**The request**.
Convert everything from the first line down to and including the line containing "point(204,224)" into a Markdown table with the columns Row and Line. Number each row and leave out any blank lines.

**Stored items**.
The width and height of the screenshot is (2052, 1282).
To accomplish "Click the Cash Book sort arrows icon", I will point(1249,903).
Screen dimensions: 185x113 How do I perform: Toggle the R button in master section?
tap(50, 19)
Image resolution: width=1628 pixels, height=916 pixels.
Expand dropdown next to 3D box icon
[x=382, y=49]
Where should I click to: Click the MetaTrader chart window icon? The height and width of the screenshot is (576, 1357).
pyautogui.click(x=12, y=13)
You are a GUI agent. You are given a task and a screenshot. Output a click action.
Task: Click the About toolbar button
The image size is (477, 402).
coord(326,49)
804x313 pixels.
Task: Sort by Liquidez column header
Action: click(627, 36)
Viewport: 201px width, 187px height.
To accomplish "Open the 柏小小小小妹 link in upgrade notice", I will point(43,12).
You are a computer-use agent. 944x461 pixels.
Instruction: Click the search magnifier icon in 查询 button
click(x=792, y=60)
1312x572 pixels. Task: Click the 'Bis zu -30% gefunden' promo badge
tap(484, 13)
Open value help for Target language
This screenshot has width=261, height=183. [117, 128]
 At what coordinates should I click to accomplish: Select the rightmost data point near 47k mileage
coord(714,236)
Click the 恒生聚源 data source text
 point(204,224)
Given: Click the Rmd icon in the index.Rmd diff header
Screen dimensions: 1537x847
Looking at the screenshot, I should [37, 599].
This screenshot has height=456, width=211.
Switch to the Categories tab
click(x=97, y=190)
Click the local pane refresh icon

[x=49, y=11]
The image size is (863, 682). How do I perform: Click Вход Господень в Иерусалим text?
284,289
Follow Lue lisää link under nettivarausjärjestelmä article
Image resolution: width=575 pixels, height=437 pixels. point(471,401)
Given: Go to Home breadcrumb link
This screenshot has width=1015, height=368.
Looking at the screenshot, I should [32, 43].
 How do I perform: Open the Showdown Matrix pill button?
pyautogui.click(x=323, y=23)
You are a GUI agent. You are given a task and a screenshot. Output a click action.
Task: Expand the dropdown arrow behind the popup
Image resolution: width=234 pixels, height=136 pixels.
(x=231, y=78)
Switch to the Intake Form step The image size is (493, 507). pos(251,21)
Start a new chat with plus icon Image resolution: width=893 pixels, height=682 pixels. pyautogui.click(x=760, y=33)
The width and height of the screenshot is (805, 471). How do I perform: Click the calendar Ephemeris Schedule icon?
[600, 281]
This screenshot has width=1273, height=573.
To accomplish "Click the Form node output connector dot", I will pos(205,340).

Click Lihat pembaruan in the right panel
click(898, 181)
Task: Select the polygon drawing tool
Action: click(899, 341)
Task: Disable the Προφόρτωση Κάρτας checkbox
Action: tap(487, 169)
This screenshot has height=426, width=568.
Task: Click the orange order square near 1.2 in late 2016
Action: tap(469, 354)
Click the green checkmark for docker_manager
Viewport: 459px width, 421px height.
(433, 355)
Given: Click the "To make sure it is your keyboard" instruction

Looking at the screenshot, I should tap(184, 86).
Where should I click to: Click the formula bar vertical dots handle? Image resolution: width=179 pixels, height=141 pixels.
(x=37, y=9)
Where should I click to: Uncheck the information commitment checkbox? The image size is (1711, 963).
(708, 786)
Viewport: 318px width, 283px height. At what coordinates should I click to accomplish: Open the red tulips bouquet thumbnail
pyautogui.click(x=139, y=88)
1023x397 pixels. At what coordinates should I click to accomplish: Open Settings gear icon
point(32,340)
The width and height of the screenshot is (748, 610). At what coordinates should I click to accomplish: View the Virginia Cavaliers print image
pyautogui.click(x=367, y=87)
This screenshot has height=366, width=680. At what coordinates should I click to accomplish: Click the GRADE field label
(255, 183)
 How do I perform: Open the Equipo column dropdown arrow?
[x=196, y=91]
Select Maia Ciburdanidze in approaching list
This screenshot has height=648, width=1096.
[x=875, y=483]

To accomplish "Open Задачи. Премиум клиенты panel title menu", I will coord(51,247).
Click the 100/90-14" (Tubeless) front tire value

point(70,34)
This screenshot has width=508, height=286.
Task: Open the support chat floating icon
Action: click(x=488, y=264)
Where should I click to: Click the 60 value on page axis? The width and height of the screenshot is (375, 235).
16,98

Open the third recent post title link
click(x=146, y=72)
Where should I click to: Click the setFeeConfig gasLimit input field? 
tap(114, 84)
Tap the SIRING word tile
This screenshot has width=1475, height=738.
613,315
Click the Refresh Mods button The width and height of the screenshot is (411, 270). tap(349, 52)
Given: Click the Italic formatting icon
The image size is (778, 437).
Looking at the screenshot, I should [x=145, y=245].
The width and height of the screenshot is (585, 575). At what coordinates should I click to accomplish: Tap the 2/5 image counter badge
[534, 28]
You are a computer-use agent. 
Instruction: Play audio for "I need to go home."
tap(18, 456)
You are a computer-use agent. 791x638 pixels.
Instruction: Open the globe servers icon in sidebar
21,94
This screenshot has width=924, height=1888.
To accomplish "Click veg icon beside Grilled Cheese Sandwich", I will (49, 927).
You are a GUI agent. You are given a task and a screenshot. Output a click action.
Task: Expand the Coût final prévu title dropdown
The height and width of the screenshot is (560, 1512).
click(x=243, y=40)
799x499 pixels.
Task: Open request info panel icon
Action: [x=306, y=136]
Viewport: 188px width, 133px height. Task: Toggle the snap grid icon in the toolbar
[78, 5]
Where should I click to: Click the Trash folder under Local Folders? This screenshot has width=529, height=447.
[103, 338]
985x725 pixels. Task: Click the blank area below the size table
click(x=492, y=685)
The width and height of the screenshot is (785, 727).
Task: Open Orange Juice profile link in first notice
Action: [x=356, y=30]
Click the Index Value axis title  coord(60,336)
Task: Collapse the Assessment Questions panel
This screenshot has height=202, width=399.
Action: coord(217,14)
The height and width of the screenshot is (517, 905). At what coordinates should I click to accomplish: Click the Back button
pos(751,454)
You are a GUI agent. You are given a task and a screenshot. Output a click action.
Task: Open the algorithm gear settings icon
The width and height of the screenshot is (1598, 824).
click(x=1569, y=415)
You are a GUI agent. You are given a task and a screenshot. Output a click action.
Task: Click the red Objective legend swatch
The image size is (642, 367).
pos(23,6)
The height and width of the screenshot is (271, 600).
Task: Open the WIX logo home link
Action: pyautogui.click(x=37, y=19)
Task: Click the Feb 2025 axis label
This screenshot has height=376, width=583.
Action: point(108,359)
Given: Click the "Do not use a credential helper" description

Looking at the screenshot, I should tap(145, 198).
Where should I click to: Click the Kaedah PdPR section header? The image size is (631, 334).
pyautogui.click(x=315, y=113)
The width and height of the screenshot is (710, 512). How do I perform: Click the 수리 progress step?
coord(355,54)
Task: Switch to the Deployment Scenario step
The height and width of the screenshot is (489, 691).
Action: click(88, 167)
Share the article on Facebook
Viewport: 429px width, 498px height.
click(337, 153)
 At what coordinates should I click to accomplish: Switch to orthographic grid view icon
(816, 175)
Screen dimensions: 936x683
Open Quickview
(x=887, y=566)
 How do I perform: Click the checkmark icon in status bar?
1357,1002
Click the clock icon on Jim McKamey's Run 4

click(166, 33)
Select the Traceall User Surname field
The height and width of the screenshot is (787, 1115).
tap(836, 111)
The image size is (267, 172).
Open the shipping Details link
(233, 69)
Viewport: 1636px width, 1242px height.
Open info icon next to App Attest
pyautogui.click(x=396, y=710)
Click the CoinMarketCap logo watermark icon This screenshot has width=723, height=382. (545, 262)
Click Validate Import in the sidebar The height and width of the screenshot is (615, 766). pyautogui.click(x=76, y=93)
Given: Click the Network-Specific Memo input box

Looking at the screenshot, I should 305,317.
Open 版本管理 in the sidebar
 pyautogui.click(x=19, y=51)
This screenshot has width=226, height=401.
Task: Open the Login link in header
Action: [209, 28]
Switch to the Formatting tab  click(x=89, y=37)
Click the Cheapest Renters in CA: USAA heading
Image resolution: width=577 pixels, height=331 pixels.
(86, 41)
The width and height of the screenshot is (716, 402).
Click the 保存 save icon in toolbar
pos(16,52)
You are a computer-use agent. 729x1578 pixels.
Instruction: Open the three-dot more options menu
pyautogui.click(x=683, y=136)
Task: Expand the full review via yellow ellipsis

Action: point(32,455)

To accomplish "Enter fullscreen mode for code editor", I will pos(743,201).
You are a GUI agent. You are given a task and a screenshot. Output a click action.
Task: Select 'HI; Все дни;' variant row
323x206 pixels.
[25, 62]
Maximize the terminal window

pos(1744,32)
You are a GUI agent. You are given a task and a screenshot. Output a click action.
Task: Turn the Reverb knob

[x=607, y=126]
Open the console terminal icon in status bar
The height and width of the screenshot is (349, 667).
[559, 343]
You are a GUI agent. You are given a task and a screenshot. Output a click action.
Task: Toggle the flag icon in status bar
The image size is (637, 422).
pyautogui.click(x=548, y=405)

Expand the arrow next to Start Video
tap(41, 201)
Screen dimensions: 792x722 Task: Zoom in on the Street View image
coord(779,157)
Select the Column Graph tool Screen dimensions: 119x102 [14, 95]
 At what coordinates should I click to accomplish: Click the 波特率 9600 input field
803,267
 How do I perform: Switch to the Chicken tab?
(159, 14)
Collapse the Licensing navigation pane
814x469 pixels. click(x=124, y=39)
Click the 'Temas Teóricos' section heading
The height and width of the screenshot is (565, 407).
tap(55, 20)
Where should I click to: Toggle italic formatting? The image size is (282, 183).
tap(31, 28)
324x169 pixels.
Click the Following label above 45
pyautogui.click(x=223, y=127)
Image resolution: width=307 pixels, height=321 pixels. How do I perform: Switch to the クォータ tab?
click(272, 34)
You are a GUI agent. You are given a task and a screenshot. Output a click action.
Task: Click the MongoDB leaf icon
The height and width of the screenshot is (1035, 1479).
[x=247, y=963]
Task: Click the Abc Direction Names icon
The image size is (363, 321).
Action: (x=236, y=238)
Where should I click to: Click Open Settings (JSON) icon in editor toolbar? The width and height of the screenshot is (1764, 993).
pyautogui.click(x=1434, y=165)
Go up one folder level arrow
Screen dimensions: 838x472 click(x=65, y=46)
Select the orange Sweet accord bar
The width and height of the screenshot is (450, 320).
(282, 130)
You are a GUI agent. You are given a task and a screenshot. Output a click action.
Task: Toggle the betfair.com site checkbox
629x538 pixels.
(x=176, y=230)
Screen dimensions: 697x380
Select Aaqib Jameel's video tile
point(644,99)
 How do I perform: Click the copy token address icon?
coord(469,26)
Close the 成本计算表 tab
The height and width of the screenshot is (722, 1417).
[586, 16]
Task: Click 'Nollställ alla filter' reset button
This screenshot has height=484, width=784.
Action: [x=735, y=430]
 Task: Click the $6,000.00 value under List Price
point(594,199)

**Reply to the exercise**.
| Row | Line |
|---|---|
| 1 | The width and height of the screenshot is (2052, 1282). |
| 2 | To accomplish "Click the Cash Book sort arrows icon", I will point(1249,903). |
| 3 | Screen dimensions: 185x113 How do I perform: Toggle the R button in master section? |
| 4 | tap(50, 19) |
| 5 | Image resolution: width=1628 pixels, height=916 pixels. |
| 6 | Expand dropdown next to 3D box icon |
| 7 | [x=382, y=49] |
| 8 | Where should I click to: Click the MetaTrader chart window icon? The height and width of the screenshot is (576, 1357). |
| 9 | pyautogui.click(x=12, y=13) |
| 10 | You are a GUI agent. You are given a task and a screenshot. Output a click action. |
| 11 | Task: Click the About toolbar button |
| 12 | The image size is (477, 402). |
| 13 | coord(326,49) |
| 14 | 804x313 pixels. |
| 15 | Task: Sort by Liquidez column header |
| 16 | Action: click(627, 36) |
| 17 | Viewport: 201px width, 187px height. |
| 18 | To accomplish "Open the 柏小小小小妹 link in upgrade notice", I will point(43,12). |
| 19 | You are a computer-use agent. 944x461 pixels. |
| 20 | Instruction: Click the search magnifier icon in 查询 button |
| 21 | click(x=792, y=60) |
| 22 | 1312x572 pixels. Task: Click the 'Bis zu -30% gefunden' promo badge |
| 23 | tap(484, 13) |
| 24 | Open value help for Target language |
| 25 | This screenshot has width=261, height=183. [117, 128] |
| 26 |  At what coordinates should I click to accomplish: Select the rightmost data point near 47k mileage |
| 27 | coord(714,236) |
| 28 | Click the 恒生聚源 data source text |
| 29 |  point(204,224) |